Ric murmured over his shoulder, “I know something about hostage negotiations. We’ll get through this.” He turned front and, tone calm and professional, said, “And why should I do that? What are you offering me?”
“If you don’t do what I say, asshole, we start killing your people. One every five minutes, until you decide to play nice. Put this on.” Ogre Face tossed a white loop at Ric.
It sailed through the air like a Frisbee and landed near Ric’s feet. Plastic zip tie handcuffs. He picked the loop up. “If I do, you will let my people go. Did you hear me? Let them go.” His voice echoed with vampire compulsion.

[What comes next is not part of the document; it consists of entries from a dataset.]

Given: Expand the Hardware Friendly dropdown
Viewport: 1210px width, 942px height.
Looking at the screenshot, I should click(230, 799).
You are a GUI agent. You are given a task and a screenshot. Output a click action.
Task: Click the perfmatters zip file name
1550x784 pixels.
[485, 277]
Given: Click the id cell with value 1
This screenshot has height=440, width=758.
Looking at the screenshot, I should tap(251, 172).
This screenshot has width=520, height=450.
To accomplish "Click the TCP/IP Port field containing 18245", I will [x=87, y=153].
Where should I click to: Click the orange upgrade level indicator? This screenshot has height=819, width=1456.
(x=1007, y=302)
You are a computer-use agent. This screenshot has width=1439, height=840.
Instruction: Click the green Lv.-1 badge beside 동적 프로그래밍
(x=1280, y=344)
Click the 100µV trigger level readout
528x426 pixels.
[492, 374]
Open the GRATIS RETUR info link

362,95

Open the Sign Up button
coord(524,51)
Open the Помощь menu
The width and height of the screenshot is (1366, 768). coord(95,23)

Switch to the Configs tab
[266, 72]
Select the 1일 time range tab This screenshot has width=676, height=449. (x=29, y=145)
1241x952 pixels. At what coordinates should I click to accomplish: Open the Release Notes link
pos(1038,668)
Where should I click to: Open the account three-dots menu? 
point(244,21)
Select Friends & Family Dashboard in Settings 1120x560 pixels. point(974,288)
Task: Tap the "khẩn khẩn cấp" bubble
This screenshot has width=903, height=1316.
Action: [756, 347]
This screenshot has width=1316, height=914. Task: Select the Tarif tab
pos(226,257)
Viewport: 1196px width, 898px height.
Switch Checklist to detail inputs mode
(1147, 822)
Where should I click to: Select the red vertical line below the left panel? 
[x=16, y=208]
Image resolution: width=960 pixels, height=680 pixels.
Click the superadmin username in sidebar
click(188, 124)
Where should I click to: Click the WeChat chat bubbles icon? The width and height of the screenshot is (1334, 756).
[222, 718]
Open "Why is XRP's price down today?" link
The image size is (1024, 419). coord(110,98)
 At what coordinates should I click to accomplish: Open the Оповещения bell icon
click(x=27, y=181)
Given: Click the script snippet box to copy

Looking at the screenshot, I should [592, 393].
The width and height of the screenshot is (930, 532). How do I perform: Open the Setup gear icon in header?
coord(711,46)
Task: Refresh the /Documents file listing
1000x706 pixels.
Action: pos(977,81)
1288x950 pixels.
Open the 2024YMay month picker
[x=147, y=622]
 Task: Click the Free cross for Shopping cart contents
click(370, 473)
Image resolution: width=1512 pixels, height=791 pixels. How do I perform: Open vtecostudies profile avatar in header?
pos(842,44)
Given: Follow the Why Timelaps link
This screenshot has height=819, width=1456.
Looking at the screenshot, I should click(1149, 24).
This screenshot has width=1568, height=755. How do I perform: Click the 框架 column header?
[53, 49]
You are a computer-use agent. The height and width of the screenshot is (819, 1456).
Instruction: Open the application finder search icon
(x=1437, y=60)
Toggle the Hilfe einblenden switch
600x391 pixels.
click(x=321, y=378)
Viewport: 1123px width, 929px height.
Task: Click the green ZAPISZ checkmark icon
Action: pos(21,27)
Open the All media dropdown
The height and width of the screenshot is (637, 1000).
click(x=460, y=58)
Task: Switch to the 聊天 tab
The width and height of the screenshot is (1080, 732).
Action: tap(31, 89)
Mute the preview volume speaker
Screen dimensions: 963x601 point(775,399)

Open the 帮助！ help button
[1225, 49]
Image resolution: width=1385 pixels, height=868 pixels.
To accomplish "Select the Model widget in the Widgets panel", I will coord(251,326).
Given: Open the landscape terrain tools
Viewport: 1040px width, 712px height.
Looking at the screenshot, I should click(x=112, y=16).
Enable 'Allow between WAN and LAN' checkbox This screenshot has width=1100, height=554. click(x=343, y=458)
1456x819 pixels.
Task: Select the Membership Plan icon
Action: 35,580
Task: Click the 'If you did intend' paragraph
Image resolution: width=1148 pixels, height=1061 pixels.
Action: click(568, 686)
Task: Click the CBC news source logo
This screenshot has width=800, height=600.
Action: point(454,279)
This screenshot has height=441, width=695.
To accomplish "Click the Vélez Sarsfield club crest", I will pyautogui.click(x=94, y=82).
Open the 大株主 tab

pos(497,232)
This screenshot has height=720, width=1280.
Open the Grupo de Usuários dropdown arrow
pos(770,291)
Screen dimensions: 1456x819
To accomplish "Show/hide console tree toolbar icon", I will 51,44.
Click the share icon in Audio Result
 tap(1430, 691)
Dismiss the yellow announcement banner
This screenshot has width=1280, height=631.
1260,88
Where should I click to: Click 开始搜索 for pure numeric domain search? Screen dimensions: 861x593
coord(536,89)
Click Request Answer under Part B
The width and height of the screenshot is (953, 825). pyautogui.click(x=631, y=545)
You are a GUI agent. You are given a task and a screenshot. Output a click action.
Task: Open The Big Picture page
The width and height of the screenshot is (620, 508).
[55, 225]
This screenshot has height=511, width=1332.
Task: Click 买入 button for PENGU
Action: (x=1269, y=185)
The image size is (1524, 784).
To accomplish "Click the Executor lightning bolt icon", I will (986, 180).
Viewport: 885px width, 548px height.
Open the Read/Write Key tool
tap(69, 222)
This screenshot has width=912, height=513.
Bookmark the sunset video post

Several heads jerked toward Ric including a few masked ones, but Ogre Face laughed. “That won’t work on me, Holiday. Mr. Nosferatu picked me special for my natural resistance.”
Ric’s hands clenched, but he only said, “Had to try. Still, you want something, you give something. Let my people go.”
“Tell you what. I’ll let one go.” Ogre Face pointed to an older woman near the line’s end. “That one. C’mon, get her out of here.”
A black clad man latched onto the woman’s elbow, jerked her out of line and pushed her toward the door. She looked around, head darting like a frightened doe. The man shoved her with the point of his rifle. Eyeing the man’s gun, she took a stumbling step. He pushed again. She took an involuntary step toward the door, then another on her own, then another and another, gradually speeding up until she scampered across the floor and out the door.